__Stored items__
BEGIN
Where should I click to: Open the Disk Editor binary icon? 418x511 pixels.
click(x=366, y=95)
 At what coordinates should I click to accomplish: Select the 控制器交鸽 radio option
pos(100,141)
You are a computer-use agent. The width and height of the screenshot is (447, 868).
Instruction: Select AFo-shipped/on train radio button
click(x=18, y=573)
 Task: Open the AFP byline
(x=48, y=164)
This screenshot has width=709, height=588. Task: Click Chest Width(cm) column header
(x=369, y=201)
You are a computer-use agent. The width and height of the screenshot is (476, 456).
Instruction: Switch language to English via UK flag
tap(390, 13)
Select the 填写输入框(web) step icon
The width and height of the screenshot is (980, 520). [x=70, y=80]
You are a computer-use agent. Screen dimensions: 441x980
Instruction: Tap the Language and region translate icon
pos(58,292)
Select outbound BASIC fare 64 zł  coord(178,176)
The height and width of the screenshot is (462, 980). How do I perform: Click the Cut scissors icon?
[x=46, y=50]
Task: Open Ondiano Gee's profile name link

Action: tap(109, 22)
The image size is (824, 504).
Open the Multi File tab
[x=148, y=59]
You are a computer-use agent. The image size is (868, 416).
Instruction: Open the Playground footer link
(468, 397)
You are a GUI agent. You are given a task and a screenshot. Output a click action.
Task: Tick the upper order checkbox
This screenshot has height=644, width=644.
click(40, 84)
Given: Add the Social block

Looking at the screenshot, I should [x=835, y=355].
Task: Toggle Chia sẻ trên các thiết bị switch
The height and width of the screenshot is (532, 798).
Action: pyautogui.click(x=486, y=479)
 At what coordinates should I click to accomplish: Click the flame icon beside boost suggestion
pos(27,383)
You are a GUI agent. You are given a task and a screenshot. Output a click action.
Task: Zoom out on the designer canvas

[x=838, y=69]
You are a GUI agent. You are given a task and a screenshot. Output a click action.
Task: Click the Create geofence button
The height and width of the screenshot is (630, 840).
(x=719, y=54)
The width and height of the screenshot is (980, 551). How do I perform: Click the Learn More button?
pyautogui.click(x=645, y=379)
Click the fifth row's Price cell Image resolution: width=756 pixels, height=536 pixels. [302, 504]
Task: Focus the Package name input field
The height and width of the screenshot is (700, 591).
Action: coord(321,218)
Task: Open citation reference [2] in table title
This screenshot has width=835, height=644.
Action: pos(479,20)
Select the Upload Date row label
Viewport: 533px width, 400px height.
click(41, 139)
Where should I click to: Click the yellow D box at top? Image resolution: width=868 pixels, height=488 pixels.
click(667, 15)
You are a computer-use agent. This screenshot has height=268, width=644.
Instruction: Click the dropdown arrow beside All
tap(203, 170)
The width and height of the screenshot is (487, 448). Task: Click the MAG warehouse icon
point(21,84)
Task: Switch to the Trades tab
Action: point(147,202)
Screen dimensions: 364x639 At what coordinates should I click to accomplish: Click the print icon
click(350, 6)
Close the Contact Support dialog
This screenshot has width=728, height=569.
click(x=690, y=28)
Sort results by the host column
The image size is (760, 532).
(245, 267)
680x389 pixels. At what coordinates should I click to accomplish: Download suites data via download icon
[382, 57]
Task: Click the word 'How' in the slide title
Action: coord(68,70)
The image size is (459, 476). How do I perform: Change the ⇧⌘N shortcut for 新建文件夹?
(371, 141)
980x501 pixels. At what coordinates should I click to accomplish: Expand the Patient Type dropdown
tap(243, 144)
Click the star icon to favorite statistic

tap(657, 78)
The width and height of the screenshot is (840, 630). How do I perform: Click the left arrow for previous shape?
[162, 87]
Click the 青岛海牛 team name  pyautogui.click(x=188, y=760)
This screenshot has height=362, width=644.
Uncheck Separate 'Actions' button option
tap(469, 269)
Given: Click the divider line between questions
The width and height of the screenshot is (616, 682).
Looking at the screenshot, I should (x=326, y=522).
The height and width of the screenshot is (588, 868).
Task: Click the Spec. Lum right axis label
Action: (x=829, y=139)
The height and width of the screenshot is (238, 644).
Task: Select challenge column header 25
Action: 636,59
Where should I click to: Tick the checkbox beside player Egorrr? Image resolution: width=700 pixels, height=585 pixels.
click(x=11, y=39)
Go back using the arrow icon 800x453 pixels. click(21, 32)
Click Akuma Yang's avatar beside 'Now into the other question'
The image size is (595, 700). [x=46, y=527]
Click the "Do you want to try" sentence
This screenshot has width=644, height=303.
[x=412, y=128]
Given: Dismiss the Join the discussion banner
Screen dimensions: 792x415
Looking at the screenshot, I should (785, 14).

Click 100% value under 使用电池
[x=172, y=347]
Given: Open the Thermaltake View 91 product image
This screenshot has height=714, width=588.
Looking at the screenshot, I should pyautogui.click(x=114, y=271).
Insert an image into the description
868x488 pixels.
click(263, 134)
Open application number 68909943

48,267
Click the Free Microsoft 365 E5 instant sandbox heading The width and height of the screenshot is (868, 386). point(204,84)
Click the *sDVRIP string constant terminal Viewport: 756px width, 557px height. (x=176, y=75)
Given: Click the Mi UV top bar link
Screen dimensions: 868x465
END
__TASK PROMPT__
State how many lines of the data contain the word "agent". Nothing besides the number belongs in the reply.

__COMPLETED EXERCISE__
8